----- Materials provided

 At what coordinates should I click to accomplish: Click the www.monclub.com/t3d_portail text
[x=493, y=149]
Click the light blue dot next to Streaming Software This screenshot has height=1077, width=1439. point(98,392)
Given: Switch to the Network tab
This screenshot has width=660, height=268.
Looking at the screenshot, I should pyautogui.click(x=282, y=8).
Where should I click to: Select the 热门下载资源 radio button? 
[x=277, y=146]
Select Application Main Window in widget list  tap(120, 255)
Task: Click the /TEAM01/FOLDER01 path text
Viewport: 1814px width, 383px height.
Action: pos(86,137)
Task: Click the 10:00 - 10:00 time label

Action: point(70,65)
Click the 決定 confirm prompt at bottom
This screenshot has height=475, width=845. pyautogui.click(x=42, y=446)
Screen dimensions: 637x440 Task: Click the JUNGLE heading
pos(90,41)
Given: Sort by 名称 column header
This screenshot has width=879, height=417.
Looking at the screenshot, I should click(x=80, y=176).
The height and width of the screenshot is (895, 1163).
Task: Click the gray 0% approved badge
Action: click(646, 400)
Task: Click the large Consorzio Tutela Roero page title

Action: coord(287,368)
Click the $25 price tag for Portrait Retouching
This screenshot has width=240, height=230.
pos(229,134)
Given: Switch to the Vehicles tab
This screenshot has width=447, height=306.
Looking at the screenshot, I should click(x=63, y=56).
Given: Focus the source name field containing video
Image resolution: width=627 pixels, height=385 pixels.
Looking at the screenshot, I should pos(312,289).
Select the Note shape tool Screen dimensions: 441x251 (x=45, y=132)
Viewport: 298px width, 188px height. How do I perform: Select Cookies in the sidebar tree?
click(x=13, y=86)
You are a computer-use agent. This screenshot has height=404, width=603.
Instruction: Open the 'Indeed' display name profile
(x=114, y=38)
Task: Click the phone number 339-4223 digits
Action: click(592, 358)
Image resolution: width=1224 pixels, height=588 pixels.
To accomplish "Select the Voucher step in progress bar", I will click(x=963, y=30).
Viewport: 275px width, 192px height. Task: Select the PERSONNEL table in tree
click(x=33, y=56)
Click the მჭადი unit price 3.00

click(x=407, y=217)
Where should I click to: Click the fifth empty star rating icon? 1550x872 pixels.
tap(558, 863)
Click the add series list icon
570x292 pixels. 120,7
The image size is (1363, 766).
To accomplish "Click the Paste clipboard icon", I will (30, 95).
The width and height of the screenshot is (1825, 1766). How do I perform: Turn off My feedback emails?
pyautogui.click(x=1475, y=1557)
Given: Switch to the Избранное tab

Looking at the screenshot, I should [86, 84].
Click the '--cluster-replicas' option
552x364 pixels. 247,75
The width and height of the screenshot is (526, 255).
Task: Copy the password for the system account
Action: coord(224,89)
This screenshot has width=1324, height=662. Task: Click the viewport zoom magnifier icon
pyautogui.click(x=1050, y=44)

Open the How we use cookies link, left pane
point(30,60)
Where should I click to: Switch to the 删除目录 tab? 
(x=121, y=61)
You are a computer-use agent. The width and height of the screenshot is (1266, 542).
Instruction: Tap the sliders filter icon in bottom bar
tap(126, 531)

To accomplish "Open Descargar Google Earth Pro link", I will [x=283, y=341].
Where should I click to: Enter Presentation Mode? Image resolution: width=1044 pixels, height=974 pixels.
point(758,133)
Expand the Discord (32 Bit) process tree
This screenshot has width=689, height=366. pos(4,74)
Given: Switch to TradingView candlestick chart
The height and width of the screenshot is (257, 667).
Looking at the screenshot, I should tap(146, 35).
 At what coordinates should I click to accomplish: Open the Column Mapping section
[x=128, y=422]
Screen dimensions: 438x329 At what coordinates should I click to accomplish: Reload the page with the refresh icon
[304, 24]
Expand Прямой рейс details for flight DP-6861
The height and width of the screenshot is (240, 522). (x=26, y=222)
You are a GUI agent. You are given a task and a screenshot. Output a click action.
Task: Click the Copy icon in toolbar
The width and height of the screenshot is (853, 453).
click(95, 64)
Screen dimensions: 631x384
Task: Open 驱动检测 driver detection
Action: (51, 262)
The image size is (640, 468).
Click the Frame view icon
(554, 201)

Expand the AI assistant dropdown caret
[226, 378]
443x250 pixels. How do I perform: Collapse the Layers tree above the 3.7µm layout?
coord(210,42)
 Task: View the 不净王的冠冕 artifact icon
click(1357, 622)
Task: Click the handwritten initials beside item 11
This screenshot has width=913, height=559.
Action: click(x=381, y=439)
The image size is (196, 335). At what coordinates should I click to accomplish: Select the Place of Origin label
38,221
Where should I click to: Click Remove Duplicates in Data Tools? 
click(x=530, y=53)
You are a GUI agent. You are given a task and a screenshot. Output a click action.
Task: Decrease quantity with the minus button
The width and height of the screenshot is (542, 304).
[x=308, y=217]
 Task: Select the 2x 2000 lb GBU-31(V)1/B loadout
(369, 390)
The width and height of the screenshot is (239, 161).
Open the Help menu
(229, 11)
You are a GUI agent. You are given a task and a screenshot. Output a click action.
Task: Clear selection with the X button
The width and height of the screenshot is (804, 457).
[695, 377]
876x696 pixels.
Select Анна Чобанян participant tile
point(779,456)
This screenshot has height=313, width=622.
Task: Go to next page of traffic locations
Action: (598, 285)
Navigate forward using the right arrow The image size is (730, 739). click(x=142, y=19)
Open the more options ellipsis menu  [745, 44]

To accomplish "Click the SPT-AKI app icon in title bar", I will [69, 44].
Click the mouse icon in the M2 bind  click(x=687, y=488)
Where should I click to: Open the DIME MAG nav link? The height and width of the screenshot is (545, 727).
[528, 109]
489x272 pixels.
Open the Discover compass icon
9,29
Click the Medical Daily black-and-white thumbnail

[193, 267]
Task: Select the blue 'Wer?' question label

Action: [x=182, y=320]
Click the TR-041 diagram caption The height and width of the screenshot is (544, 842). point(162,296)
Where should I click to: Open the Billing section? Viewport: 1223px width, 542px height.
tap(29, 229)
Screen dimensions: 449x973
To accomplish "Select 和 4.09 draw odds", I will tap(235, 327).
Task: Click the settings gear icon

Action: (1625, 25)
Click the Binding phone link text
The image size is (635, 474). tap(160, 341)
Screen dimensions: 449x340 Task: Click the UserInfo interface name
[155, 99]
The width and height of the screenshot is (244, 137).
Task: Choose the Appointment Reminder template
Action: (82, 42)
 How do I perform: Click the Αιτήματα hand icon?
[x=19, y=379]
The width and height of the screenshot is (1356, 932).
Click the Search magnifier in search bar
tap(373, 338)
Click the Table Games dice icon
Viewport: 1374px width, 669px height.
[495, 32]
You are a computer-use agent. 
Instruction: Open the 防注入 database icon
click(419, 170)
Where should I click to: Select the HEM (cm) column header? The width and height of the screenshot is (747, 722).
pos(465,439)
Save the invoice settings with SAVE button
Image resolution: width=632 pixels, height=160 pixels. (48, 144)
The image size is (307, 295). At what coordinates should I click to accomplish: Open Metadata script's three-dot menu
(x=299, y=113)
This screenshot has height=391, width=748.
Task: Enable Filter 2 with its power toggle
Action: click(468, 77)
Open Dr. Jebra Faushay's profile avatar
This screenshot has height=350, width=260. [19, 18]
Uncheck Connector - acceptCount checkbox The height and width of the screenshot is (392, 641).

----------

▸ **Work request**
Find out how many lines of the listing above include the word "will", and give that number alone.

▸ **Answer to the problem**
5